Another common problem you may find is your pond turning cloudy, foamy, or brown. This is normally the result of a build-up of sludge or sediment but can be signs of other issues which you will need to be resolved quickly to maintain the health of your fish.
Our pond problems blogs have a lot of information on the various problems you may experience.
It’s important to check the condition of the plants in your pond. If you see any plants that are decaying or dying, these need to be removed quickly before they can affect the chemicals in your pond and build up sludge. As these can affect algae blooms, blanketweed development or duckweed proliferation.
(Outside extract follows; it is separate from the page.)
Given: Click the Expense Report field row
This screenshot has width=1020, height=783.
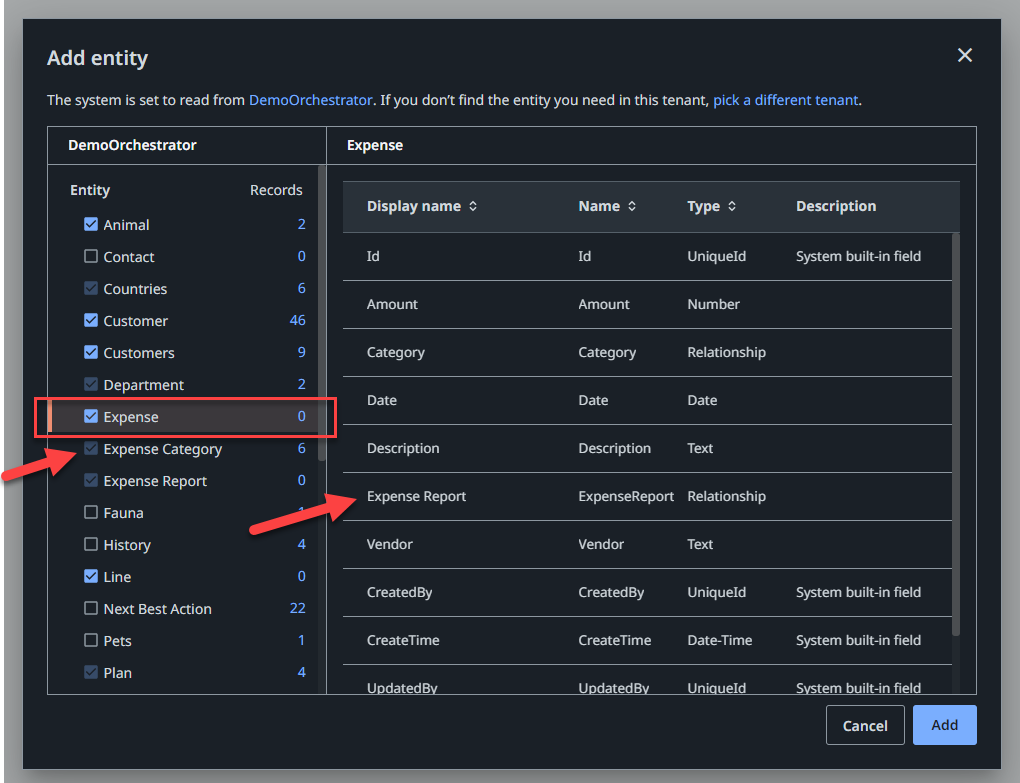Looking at the screenshot, I should coord(416,497).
Summer is a great time of the year to install more pond plants in the pond. Not only do they provide a great aesthetic to the pond, they also help to filter your pond water and provide oxygen. When fully grown, they can be used to provide shade to reduce the temperature of the pond (Lillies are fantastic at this) and your fish will lay their eggs around the plants during their reproduction. You may also find that plants save your fish, as the fish will hide among the plants when predators are visiting.
Keep Water Topped Up
You will also need to monitor the levels of your pond. An increase in temperature will lead to some of your pond water evaporating and the oxygen levels decreasing. You may need to regularly top up the pond. You will need to dechlorinate the water (using the PondXpert Tap Tonic); or you can use rainwater, which is extremely beneficial for your pond. If you need to constantly top up your water, a Dechlorinator is a useful tool which can facilitate this.
You should also try to properly aerate your pond as a rule as aeration is important. It will improve water quality, which in turn can reduce algae development, improve fish health, and prevent mosquitos in your pond. There are many ways to aerate your pond, through plants, a waterfall, fountain, or a mechanical air pump. The pros and cons of these are explored in our Air Pumps guides.
In the warmer months, the amount of air in your pond will decrease; potentially to dangerous levels. A normal pond will require a minimum of 7ppm (parts per million) of dissolved oxygen in the pond; but at 30 degrees, your pond is likely to dip down to 5ppm of dissolved oxygen. This is extremely dangerous, as this will affect your fish and the bacteria in your pond. If you see any signs of your fish needing oxygen (they may be gasping at the surface, congragating around waterfalls or fountains, your pond may have a foul odour or rapid algae development) then you will need to find a way to improve the aeration.